We plan to explore the possibility of implementing these principles in hardware as a collection of isolation mechanisms aimed at fine-grained, low-overhead isolation.

DRAMHiT: Hash-table designed for the speed of DRAM

Project page

Despite decades of innovation, existing hash tables fail to achieve peak performance on modern hardware. Built around a relatively simple computation, i.e., a hash function, which in most cases takes only a handful of CPU cycles, hash tables should only be limited by the throughput of the memory subsystem. Unfortunately, due to the inherently random memory access pattern and the contention across multiple threads, existing hash tables spend most of their time waiting for the memory subsystem to serve cache misses and coherence requests.

DRAMHiT is a new hash table designed to work at the speed of DRAM. Architecting for performance, we embrace the fact that modern machines are distributed systems ? while the latency of communication between the cores is much lower than in a traditional network, it is still dominant for the hash table workload. We design DRAMHiT to apply a range of optimizations typical for a distributed system: asynchronous interface, fully-prefetched access, batching with out-of-order completion, and partitioned design with a low-overhead, scalable delegation scheme. DRAMHiT never touches unprefetched memory and minimizes the penalty of coherence requests and atomic instructions. These optimizations allow DRAMHiT to operate close to the speed of DRAM. On uniform key distributions, DRAMHiT achieves 973Mops for reads and 792Mops for writes on 64-thread Intel servers and 1192Mops and 1052Mops on 128-thread AMD machines; hence, outperforming existing lock-free designs by nearly a factor of two.

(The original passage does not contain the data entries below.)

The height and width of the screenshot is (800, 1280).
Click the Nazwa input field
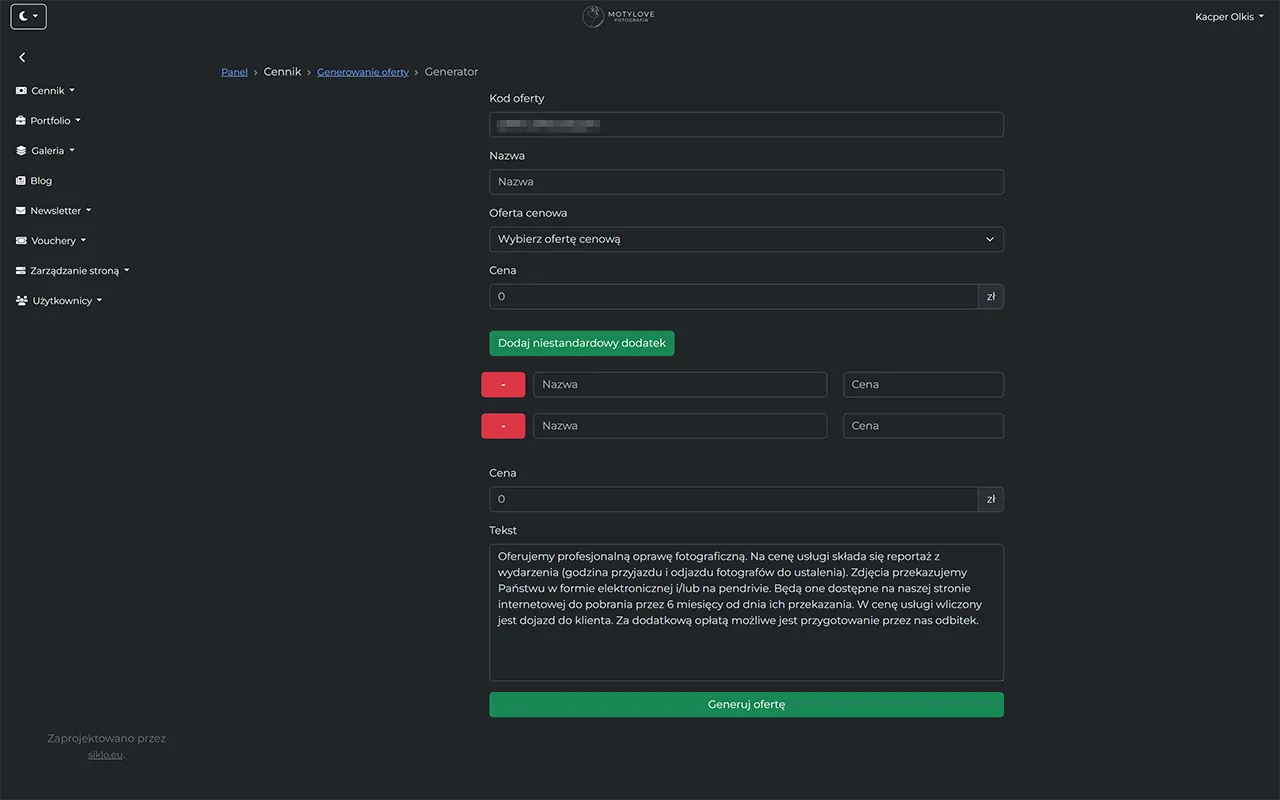(746, 181)
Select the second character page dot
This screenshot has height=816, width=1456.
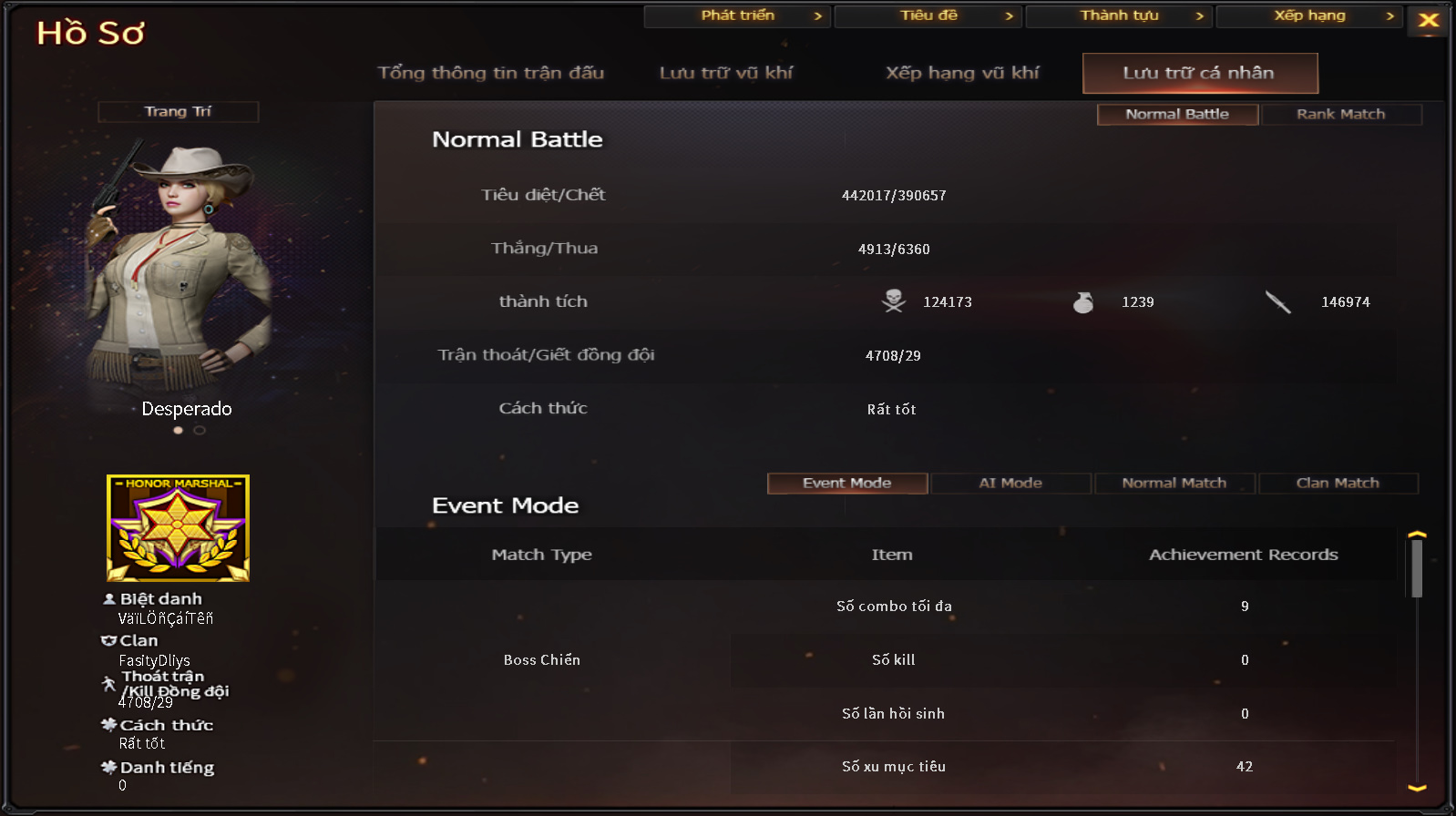pyautogui.click(x=200, y=430)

We are currently working on the new version of DRAMHiT – an even faster one.

Operating system support for heterogeneous hardware

Despite the rapid evolution of modern hardware – introduction of sub-microsecond network interfaces and low-latency network switches, low-latency PCIe-attached flash storage, multi-terabyte memories, multi-core CPUs, and massively parallel GPUs – modern large-scale scientific and enterprise workloads hit the computational limits of commodity machines. In contrast to today’s systems centered around general-purpose CPUs, future datacenter architectures will inherently rely on heterogeneous hardware ranging from many-core processors to specialized ASICs, and programmable FPGA. Designed for a specific task, and hence, requiring only a fraction of the traditional hardware budget, heterogeneous accelerators offer superior power efficiency and massively parallel processing for many computationally-intensive tasks ranging from traditional HPC simulations to machine learning and data analytics.

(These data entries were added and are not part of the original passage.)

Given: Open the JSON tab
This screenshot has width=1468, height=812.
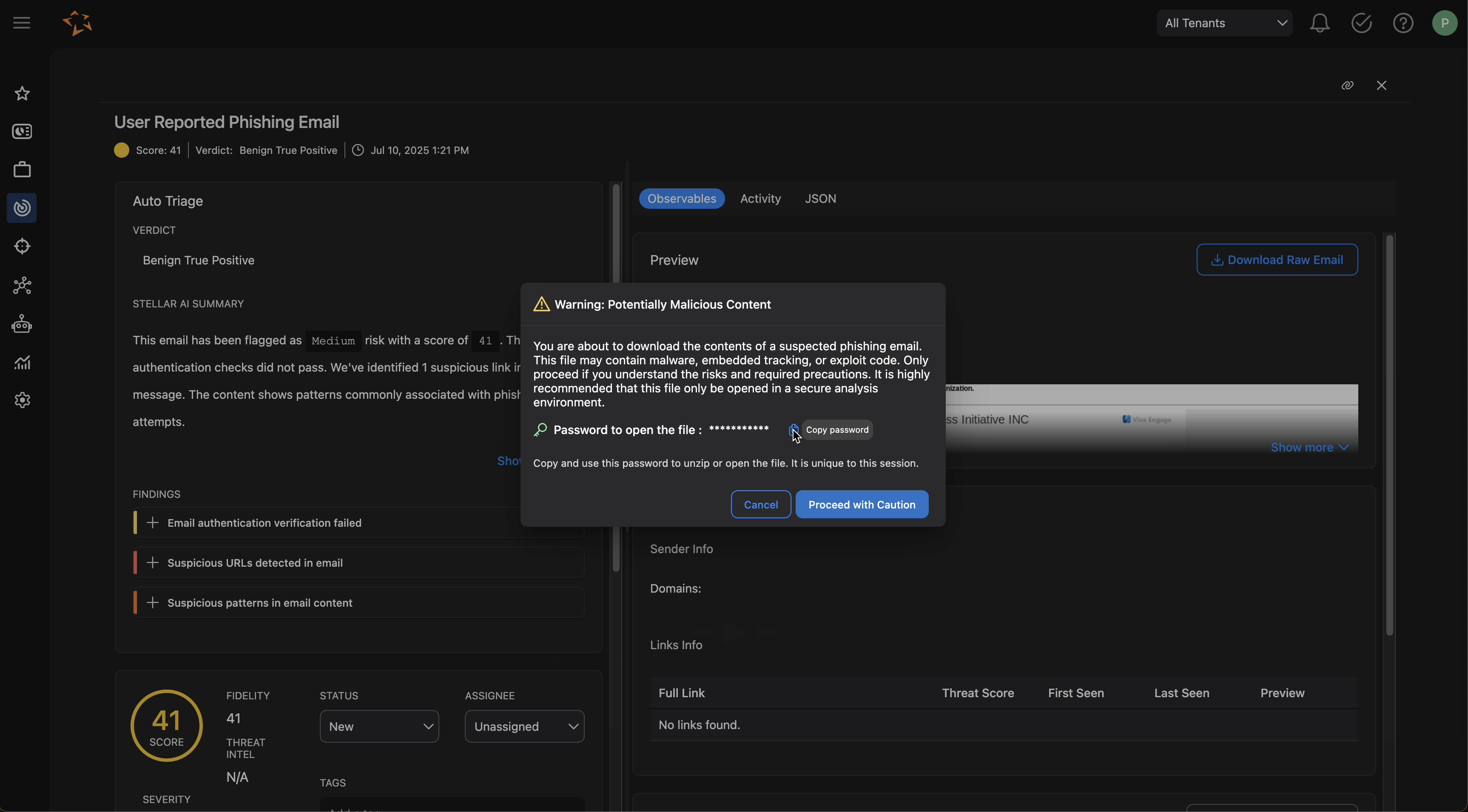Looking at the screenshot, I should (820, 198).
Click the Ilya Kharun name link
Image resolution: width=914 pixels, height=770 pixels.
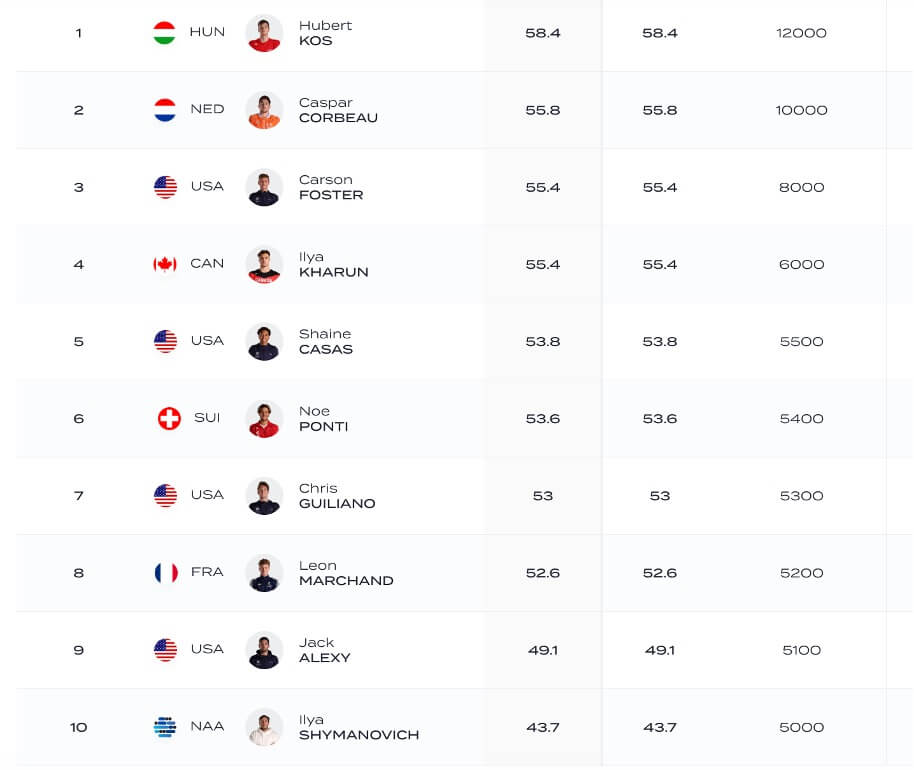click(333, 264)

Despite the tremendous progress made in the general availability and programmability of hardware accelerators, they remain largely impossible to program as a whole. In a hardware-accelerated environment, the execution of a program is no longer a conventional thread tied to a single general-purpose CPU, but a collection of small computations scheduled on a set of hardware execution units each implementing a part of the program logic. The inherently distributed nature of the system latency of moving execution between hardware units, pervasive parallelism, non-uniform access latencies to memories and storage, and non-uniform compute capacity of individual execution units and lack of unified operating system support makes it challenging to achieve peak performance especially if the system is dynamically shared across multiple workloads.

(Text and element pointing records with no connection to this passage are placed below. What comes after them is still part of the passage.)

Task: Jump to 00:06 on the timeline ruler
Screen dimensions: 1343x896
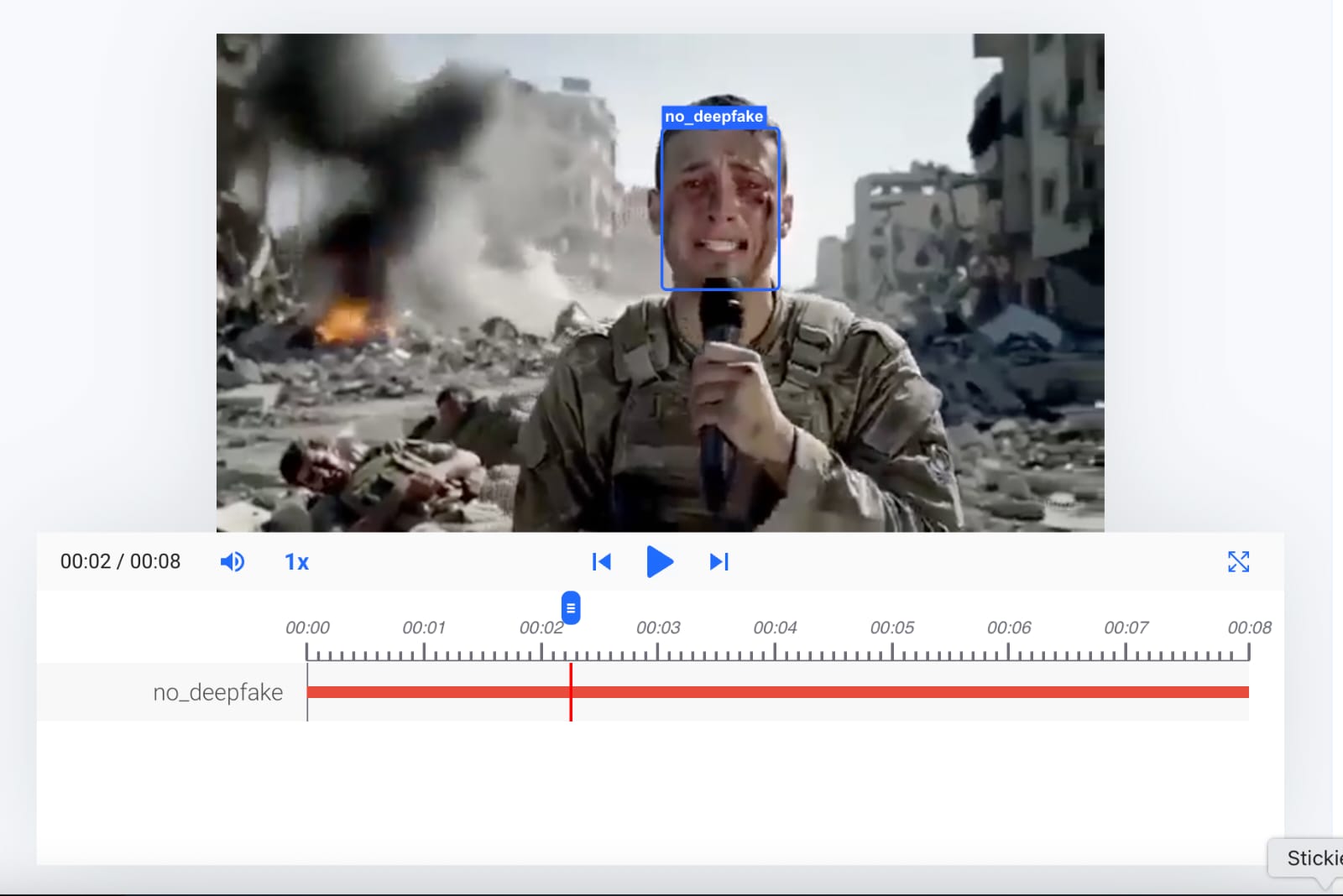Action: click(1009, 628)
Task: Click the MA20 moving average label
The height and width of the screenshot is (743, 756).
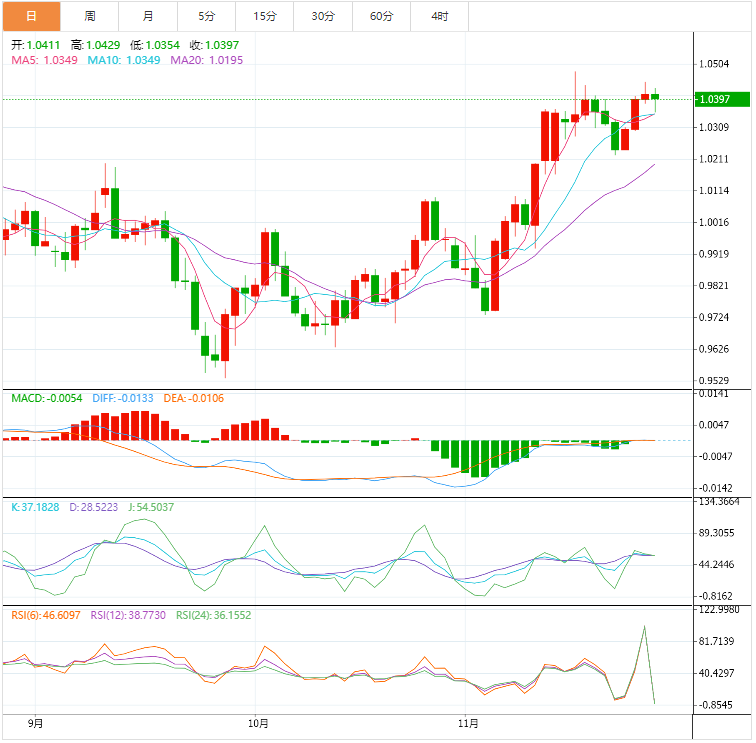Action: pos(206,60)
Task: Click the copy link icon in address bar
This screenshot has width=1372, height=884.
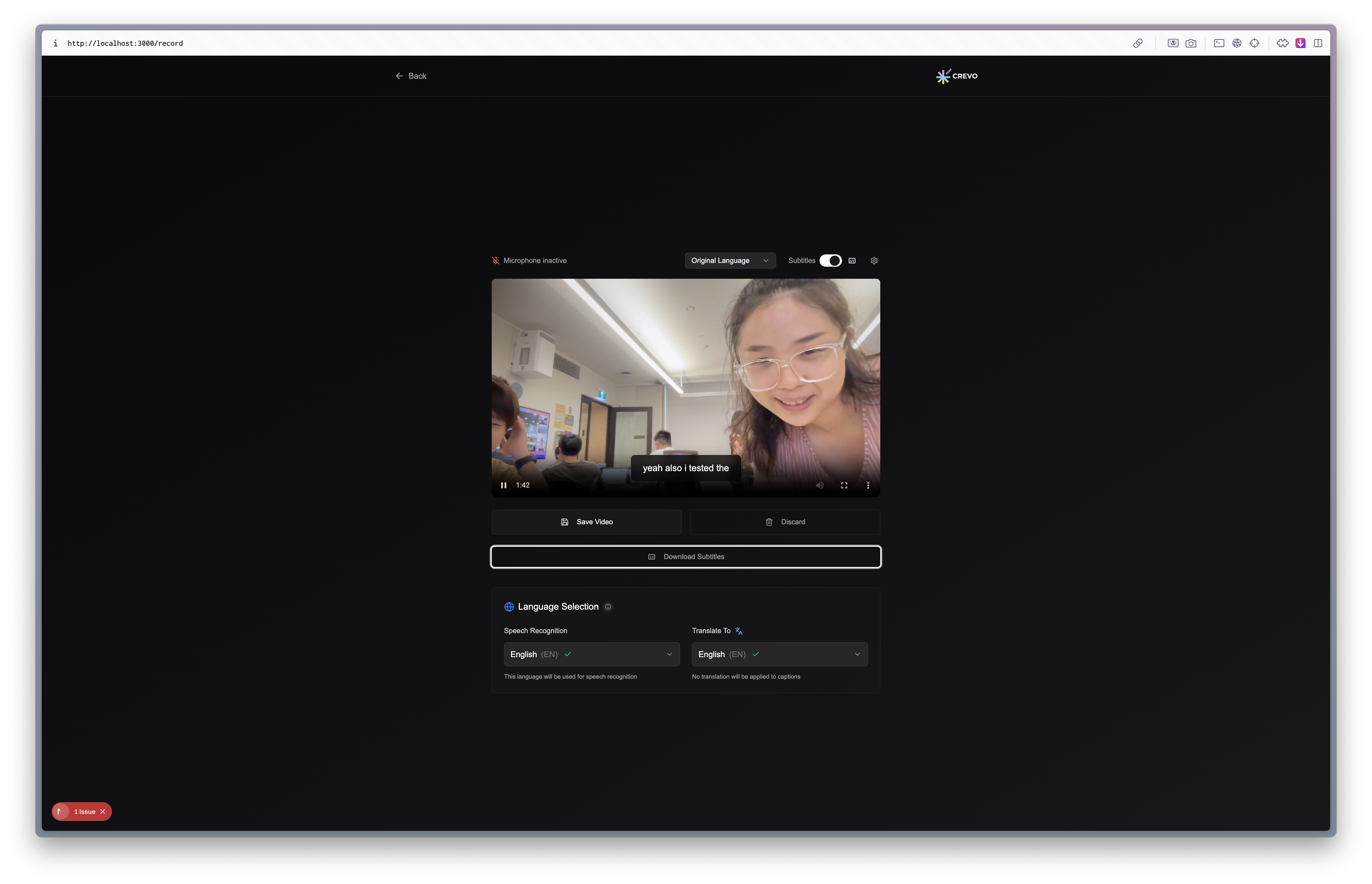Action: (1137, 43)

RedShift is a new operating system for developing massively parallel applications on hardware-accelerated systems. RedShift enables a new architectural paradigm: ubiquitous, fine-grained, heterogeneous hardware acceleration. RedShift defines a new abstraction of a hardware-accelerated process that implements programs as collections of asynchronous invocations transparently moving execution between hardware functions. At the core of RedShift is a dataflow programming model that enables execution of commodity programs on a network of heterogeneous hardware execution units.

RedShift is an ongoing research project which in the past was funded by the National Science Foundation.